Personal information
- Born:: April 16, 1990 (age 34) Palo Alto, California, U.S.
- Height:: 6 ft 5 in (1.96 m)
- Weight:: 205 lb (93 kg)

Career information
- High school:: El Paso (TX) Chapin
- College:: Langston
- Undrafted:: 2013

Career history
- Amarillo Venom (2013); New Mexico Stars (2013); Wyoming Cavalry (2013); Amarillo Venom (2014); Tampa Bay Storm (2014); San Angelo Bandits (2015); Chicago Eagles (2016); Nebraska Danger (2016); Texas Revolution (2018);

Career Arena League statistics
- Comp. / Att.:: 3 / 8
- Passing yards:: 20
- TD–INT:: 0–1
- QB rating:: 6.25
- Stats at ArenaFan.com

= Brendan Crawford =

American football player (born 1990)

Brendan Crawford (born April 16, 1990) is an American former professional football quarterback. After jumping around schools, Crawford played his final collegiate season at Langston University.

==Early life==
Crawford graduated from Captain John L. Chapin High School in El Paso, Texas in 2008.

==College career==
Crawford began his college career at Grambling State University before transferring to Langston University. Also played quarterback at Central Methodist University in Fayette, Missouri.

==Professional career==
Crawford began his professional career with the Amarillo Venom of the Lone Star Football League (LSFL). After two games with the Venom, Crawford left the team to join the New Mexico Stars. After just two games with the Stars, Crawford left and joined the Wyoming Cavalry of the Indoor Football League (IFL).

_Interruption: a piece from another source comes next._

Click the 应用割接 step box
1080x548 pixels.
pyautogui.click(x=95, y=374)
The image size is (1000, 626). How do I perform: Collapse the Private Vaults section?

Crawford returned to the Venom at the start of the 2014 season. In May 2014, Crawford was assigned to the Tampa Bay Storm of the Arena Football League (AFL).

In September 2015, Crawford signed with the Chicago Eagles.

On April 27, 2016, Crawford signed with the Nebraska Danger. On May 2, 2016, he was released.

On March 1, 2018, Crawford signed with the Texas Revolution. On March 22, 2018, he was released.